Но была в этой суете своя внутренняя дисциплина, прилаженность всех, казалось бы, разорванных компонентов. Реакции моментальны. Приказы не обсуждались, а выполнялись. Взыскания воспринимались с достоинством провинившихся. Здесь, я заметила, не обижались, а страдали (это было видно), когда режиссер указывал, и достаточно резко, на малейшие недочеты в работе, будь то забытая реквизитором лестница или непрошеная улыбка актрисы. Я не видела раздраженных, а видела работающих. Не видела усталых (хотя было от чего устать), а видела собранных, сосредоточенных ассистентов, которые не на подхвате у мастера, а на равных участвуют с ним в творческом процессе, где все важно. Все — и сколько бликов на стене, и какой цвет в проеме, и какая салфетка на лампе (в последнюю секунду ее все-таки снимают), и опять, уже в какой раз, упавшая на лоб прядь волос мальчика, и как «дожать», но «не пережать» свет, и удобно ли актрисе в этот момент сидеть на стуле, а может, лучше присесть...

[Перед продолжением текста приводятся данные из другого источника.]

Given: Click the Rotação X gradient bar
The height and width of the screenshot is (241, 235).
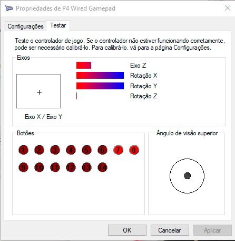Looking at the screenshot, I should (100, 75).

Мигание лампы, влажность только что протертого пола, зеркало, которое надо повесить чуть ближе, а мальчика поставить чуть дальше... на шаг, нет — два... повернулся... нет, резко... чуть медленнее, остановился, посмотрел...
«...Проверим еще раз. Будем держать на мальчика, потом перейдем на Риту (Маргарита Терехова — исполнительница главной роли), после чего срежем полкадра... Гоша, тебя это не шокирует?»
Оператора Георгия Рерберга это не шокирует. Он знает, что Андрей Тарковский монтирует, снимая. К тому же они давно обо всем договорились — каждый кадр, каждый план придуман, продуман в малейших деталях, уже на площадке выверен, высвечен. И все-таки еще и еще раз снова промеряется, просматривается через глазок камеры. Тихо, чтобы не выносить на всеобщее обсуждение, режиссер что-то доказывает оператору, тот, тоже тихо, оспаривает. И снова меняется свет, и точка, и отметки наездов и отъездов. И только тогда... последняя генеральная репетиция. А потом уже: «Тишина в павильоне. Все готовы?! Мотор!» ‹…›
И как права была актриса, когда на мою просьбу что-то рассказать о фильме, о работе с Тарковским, о своей героине она ответила, «что сейчас все так трудно и так сложно, что она и слов-то таких не знает, чтобы обо всем этом сказать. Вот через месяц, когда закончим съемки, вот тогда...»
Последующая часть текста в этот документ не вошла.